Pope Benedict’s Resignation: What’s Next?
Pope Benedict XVI’s impending resignation, announced this morning, has opened the usual spate of questions prior to a conclave, as well as new ones about the status of a living Pope emeritus. Among some pro-lifers there is lots of buzz about whether the new pontiff will be pro-life, as was John Paul II. It’s an earnest question with beautiful intention, but it misses an essential truth about Catholic DNA.
“Pro-life” is not a plank in a conservative party platform within the Church, as it is in secular politics.
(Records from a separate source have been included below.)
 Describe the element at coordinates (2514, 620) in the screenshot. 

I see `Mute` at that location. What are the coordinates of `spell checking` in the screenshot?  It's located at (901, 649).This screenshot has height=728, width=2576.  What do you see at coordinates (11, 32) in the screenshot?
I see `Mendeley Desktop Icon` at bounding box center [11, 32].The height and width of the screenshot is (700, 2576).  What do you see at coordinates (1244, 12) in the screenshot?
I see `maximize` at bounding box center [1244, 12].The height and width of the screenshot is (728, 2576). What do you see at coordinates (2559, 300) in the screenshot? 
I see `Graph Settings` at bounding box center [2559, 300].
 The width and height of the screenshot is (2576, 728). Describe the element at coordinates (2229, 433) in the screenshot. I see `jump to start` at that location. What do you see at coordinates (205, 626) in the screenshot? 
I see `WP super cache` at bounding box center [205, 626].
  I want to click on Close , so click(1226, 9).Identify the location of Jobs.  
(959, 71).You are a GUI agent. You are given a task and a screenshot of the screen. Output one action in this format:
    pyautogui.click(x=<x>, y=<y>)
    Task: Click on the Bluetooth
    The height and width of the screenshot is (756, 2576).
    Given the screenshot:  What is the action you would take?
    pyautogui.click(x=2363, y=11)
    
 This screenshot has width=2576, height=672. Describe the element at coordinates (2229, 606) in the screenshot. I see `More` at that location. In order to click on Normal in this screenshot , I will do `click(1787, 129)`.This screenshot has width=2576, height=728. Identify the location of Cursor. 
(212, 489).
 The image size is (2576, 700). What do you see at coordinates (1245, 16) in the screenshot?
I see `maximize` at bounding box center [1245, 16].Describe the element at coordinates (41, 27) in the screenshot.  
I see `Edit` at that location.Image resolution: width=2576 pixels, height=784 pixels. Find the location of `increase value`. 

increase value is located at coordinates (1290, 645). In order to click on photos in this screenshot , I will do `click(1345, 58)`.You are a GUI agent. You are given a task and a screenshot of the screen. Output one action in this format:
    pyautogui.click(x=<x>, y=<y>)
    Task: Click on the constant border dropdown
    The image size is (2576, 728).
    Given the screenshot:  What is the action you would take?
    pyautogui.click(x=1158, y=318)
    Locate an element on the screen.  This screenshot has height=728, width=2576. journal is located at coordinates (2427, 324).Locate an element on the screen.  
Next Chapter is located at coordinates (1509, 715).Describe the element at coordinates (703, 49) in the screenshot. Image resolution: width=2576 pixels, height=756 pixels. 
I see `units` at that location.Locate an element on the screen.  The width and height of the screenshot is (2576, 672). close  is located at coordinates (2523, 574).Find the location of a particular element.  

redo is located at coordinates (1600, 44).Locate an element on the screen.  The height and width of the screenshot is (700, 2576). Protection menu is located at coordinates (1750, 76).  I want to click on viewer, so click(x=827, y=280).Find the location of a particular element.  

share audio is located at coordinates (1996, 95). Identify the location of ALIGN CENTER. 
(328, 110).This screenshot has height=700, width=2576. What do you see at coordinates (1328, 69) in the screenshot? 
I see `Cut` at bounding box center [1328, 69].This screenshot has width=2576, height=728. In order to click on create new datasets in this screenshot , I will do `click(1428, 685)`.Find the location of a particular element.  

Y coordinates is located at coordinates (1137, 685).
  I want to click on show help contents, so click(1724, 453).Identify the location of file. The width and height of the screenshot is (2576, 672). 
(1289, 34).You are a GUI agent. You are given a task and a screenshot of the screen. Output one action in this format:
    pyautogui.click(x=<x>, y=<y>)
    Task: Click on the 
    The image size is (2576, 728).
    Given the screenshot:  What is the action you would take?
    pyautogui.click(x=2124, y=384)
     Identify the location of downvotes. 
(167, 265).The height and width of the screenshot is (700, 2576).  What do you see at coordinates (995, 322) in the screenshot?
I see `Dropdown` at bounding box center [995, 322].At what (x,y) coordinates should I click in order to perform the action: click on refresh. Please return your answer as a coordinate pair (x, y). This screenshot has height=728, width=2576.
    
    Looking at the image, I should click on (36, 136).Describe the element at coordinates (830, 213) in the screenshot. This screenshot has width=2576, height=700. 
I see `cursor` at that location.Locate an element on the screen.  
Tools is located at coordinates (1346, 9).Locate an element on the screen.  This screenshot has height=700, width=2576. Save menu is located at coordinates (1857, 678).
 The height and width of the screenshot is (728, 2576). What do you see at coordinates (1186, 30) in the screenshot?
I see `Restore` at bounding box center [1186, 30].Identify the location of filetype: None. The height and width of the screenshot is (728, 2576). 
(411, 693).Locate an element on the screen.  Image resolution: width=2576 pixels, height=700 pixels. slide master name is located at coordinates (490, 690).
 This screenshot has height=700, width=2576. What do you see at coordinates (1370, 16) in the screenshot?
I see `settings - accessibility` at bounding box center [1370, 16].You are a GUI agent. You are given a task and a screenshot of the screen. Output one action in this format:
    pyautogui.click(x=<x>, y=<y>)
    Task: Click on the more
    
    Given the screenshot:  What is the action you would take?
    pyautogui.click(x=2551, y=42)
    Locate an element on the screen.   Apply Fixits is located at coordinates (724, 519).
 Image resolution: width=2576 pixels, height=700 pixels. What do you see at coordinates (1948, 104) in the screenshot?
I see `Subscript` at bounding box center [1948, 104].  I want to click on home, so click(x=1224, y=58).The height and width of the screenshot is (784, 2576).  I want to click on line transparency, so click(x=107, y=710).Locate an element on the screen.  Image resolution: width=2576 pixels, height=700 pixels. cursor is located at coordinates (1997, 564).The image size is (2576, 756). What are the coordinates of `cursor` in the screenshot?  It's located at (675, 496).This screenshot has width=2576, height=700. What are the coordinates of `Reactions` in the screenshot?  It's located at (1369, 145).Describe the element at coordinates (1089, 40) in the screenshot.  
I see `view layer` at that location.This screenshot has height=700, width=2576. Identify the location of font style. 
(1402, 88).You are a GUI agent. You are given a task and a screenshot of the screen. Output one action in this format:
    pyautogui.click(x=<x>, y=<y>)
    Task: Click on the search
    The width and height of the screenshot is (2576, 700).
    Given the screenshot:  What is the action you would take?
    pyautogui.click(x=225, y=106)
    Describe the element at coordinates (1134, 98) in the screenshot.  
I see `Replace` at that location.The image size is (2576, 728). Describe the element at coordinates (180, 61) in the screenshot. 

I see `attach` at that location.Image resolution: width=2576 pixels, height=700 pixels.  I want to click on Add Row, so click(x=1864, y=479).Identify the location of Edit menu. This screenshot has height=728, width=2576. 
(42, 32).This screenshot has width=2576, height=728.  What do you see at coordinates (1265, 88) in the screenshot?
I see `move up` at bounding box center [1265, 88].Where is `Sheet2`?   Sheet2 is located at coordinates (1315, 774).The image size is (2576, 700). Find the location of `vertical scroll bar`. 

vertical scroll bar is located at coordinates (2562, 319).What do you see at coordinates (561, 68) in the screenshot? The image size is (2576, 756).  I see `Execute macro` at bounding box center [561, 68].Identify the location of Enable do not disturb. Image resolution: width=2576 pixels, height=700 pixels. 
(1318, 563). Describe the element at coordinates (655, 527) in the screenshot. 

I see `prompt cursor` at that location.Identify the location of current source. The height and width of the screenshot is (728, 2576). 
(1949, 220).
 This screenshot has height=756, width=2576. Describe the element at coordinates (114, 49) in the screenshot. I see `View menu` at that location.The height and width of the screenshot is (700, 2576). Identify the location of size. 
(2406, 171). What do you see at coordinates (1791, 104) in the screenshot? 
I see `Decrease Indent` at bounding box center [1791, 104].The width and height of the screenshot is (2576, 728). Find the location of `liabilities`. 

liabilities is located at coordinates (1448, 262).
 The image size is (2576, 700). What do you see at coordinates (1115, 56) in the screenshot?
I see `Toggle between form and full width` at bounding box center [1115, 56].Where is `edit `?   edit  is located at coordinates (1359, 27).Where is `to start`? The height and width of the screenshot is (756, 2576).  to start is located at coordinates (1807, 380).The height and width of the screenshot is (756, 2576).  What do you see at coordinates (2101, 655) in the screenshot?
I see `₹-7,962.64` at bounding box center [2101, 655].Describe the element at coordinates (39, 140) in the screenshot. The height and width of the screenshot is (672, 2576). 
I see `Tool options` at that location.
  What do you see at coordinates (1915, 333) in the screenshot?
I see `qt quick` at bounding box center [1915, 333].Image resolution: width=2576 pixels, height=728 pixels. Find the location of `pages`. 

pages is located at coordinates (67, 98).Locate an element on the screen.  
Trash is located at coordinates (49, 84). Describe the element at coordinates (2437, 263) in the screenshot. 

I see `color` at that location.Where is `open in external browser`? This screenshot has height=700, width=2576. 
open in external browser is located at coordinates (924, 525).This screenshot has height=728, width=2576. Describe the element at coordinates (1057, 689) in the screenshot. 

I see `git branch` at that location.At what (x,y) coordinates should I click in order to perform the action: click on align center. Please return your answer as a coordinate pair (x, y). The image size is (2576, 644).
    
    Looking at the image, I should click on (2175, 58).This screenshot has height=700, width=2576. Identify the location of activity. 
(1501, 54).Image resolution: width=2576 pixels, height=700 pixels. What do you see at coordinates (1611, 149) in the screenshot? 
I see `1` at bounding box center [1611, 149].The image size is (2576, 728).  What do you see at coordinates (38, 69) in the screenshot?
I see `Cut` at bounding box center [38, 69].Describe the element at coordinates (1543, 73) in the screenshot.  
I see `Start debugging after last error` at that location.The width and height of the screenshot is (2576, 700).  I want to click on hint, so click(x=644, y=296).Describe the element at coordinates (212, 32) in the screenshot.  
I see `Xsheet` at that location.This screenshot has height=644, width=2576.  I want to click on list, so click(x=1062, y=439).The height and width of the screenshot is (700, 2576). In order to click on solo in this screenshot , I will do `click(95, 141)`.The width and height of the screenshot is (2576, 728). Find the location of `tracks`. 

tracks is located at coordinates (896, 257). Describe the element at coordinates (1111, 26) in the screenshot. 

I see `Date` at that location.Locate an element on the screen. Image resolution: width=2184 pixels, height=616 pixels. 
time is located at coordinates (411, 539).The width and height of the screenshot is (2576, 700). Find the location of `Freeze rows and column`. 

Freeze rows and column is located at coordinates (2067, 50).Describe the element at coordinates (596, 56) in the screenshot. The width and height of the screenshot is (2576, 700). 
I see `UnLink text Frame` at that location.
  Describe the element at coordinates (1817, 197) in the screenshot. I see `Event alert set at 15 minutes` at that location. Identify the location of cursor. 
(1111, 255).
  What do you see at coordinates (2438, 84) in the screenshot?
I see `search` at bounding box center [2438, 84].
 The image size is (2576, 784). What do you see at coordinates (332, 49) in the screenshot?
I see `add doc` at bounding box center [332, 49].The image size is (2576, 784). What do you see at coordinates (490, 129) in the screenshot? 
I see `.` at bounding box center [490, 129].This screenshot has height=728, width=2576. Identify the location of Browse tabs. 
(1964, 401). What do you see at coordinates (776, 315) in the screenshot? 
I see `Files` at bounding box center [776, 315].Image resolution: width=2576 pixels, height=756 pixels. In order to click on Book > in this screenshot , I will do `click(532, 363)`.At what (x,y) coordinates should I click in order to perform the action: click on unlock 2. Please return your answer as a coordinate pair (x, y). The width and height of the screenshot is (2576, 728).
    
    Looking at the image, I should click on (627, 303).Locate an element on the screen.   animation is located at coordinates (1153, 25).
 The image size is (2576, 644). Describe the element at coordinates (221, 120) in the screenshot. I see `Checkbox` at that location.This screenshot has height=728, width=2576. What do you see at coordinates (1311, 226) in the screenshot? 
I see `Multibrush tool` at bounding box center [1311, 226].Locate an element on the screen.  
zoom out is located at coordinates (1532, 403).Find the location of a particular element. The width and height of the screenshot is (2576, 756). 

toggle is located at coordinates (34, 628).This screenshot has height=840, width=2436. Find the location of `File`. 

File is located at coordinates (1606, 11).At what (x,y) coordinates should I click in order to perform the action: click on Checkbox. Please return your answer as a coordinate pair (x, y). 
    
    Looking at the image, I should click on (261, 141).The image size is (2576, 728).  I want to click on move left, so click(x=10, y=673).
There are several encyclicals from several popes spelling out the two-thousand year teaching of the Church. Some of these encyclicals, such as Humanae Vitae, Evangelium Vitae, Donum Vitae, Dignitas Personae, and Casti Connubii, establish for the faithful the constant teaching and witness of the Church.
The new Pope does not begin from scratch, but from where all of his predecessors have taken the Church under the guidance of the Holy Spirit.
To be Catholic is to be pro-life.
Of course, many are either ignorant of, or reject the teaching of the Church. Nevertheless, the tenets of the faith are binding on popes and laity alike. To be Catholic is to be pro-life.
Rumors, questions, concerns will all swirl in the weeks ahead. Two things are certain:
First, no matter what happens Jesus will continue to keep His promise to the Apostles at the Ascension: “I will be with you always, even to the end of the age.”
Second, Jesus will continue to keep another promise to the Apostles: “I will send you my Holy Spirit, and He will lead you to all truth.”
Thus, for the Church and the pro-life community there is a good future. We lift up Pope Benedict in our prayers, thanking God for his papacy and for a gentle and peaceful retirement. As we pray, our prayers should be less for a pro-life pope than for a laity that will abandon their deepening enslavement to secularism and return to the liberating witness of the Church.
No amount of encyclicals will matter if they don’t.